Error loading rules for old rule with ICMP type specified
1) Have an old config with a rule that specifies Protocol ICMP and ICMP type "Echo Request" (for example)
The old rule should be from a previous version where:
was not stored in the rule config XML.
The rule must not have a gateway specified, and must not be on a WAN-interface that has an IPv4 address (if either of these conditions are true, then the rule is written with an IPv4 gateway specified, or a reply-to clause with an IPv4 address - which seems to allow pf to deduce that it is an "inet" rule)
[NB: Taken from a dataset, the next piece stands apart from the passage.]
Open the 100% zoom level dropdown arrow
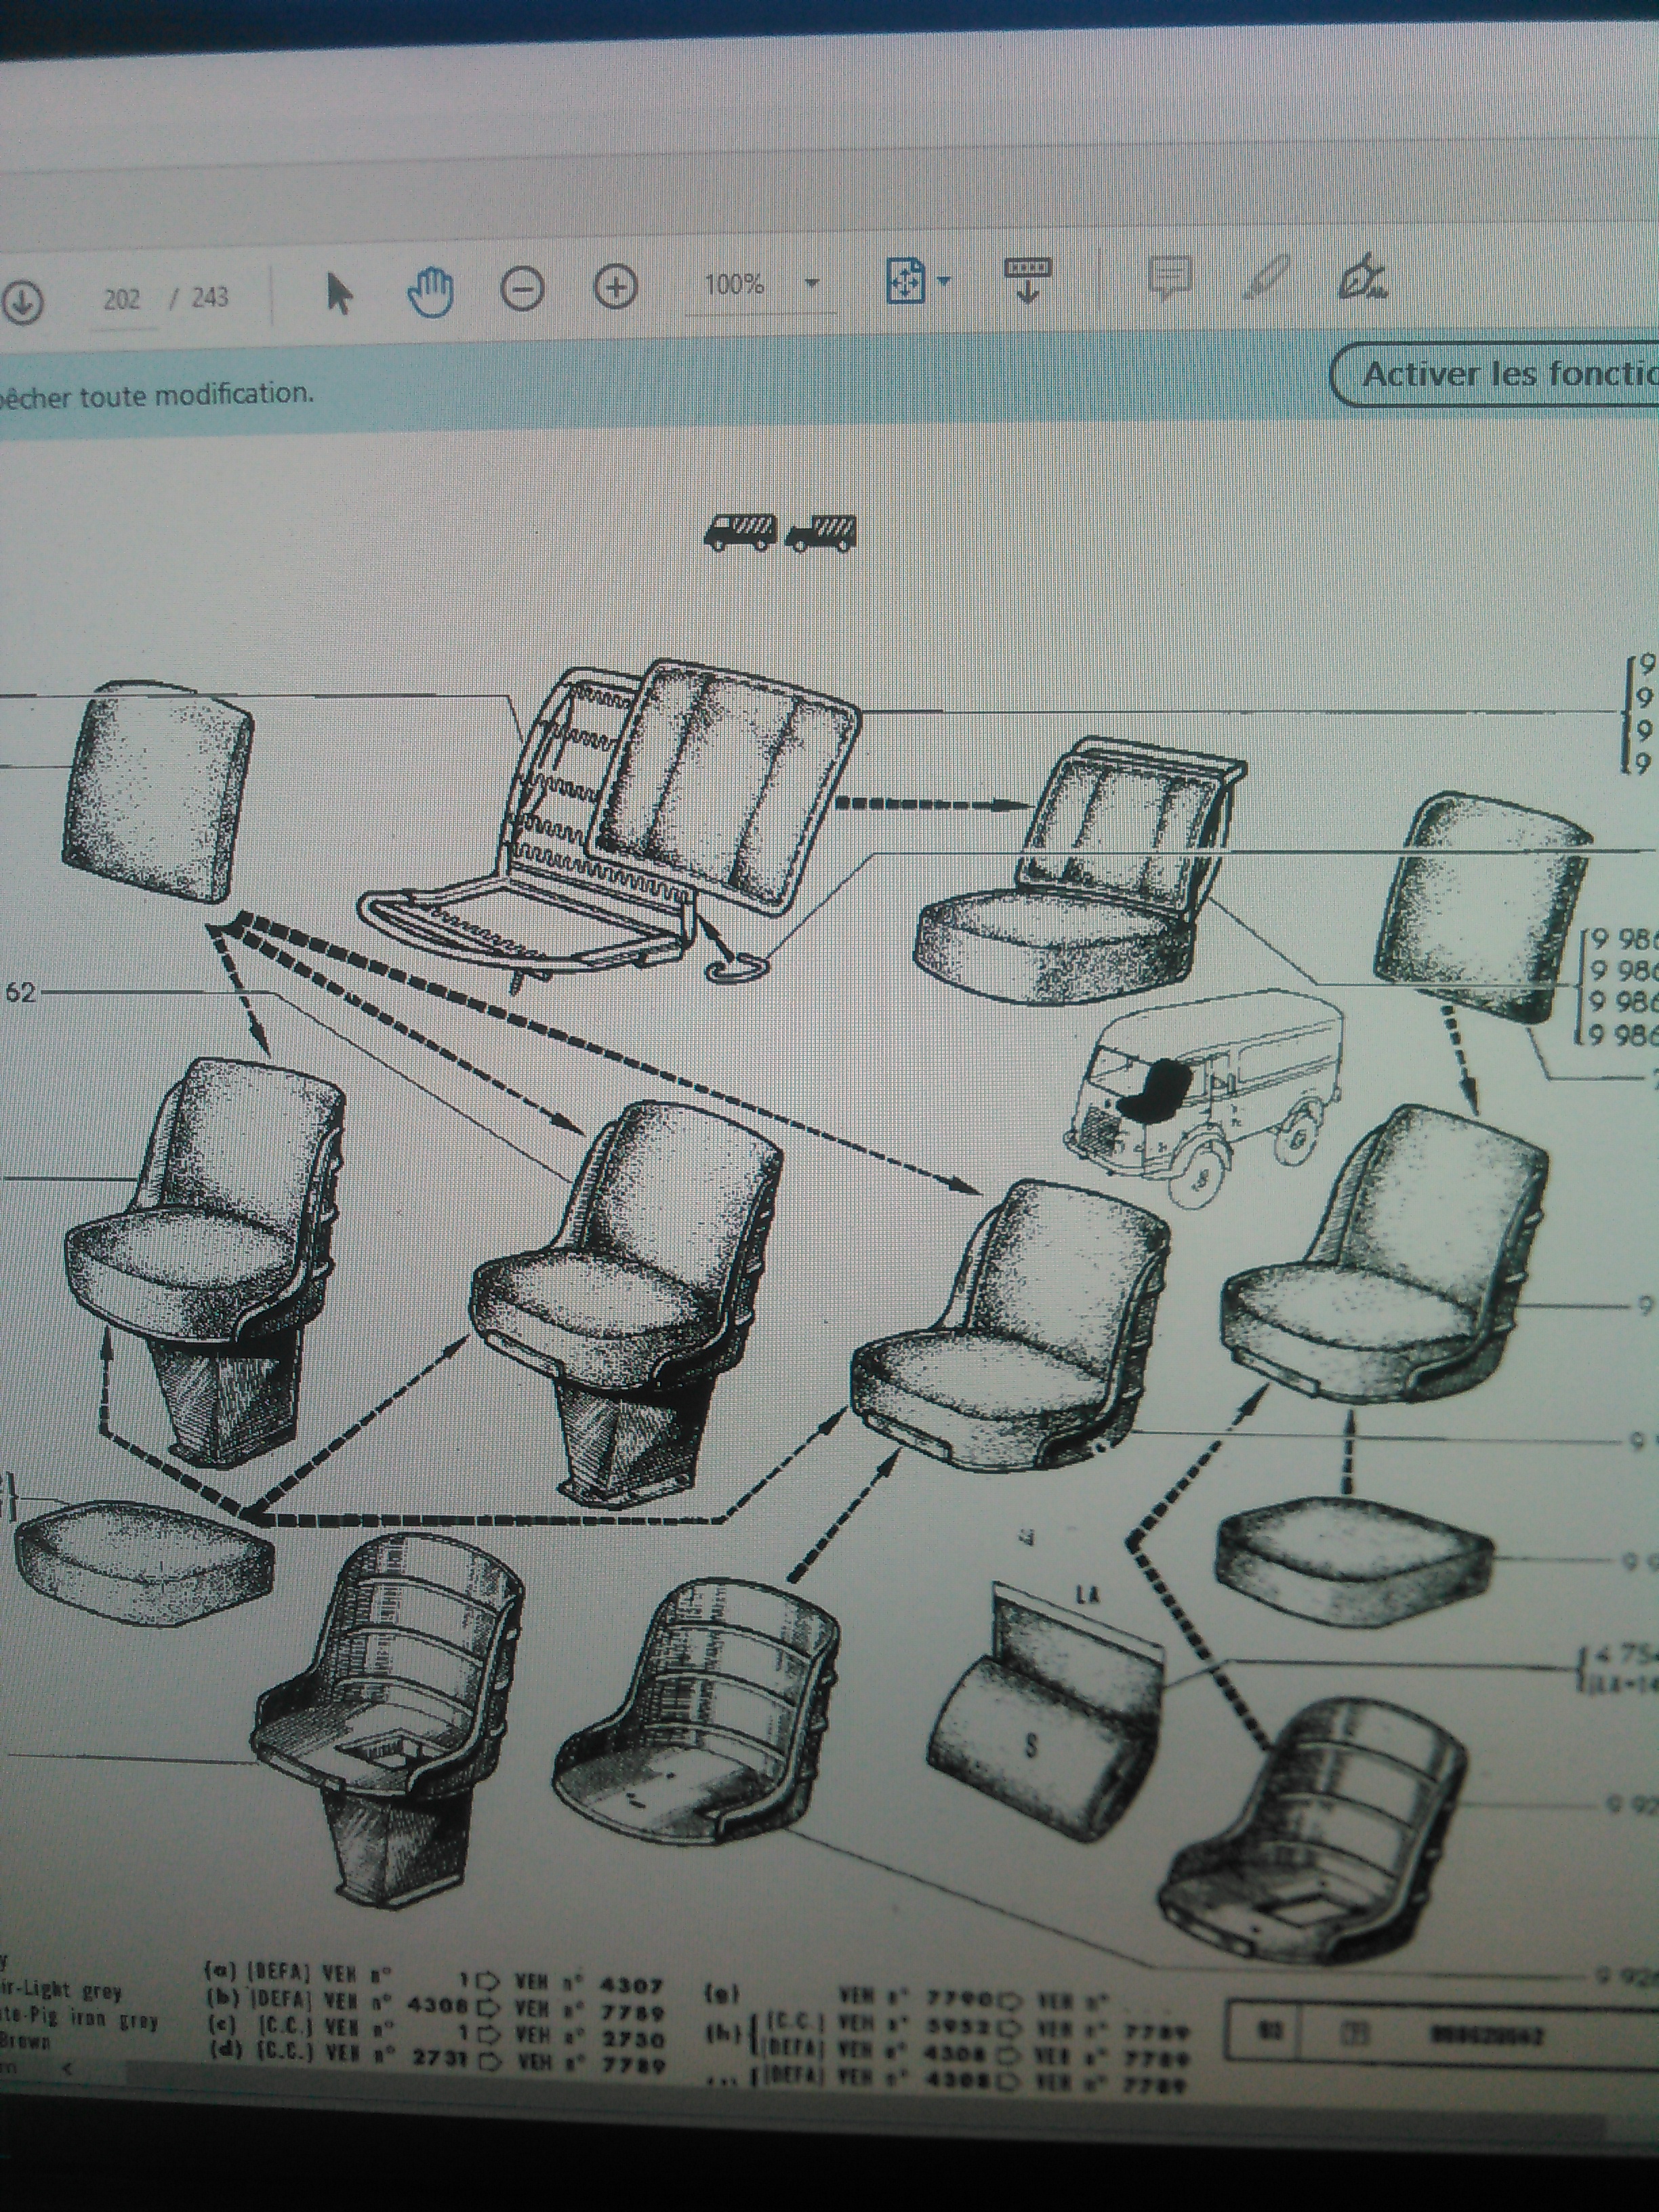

2) Use the rule in a system upgraded to 2.3.3
Errors are reported like:
There were error(s) loading the rules: /tmp/rules.debug:247: must indicate address family with icmp-type/code - The line in question reads : pass in quick on $WANIF proto icmp from $ahRemoteManagement to $ahWanVip icmp-type echoreq tracker 1463665353 keep state label "USER_RULE: ICMP monitoring"
@ 2017-02-22 16:22:43
Updated by Phillip Davis about 7 years ago
https://github.com/pfsense/pfsense/pull/3572 has a more general fix that should catch any other ways that rules from old configs can generate pf rules that are missing the 'inet' keyword and then cause problems.
Of course this more general fix needs some thought about if there is some other corner case that will now cause a problem.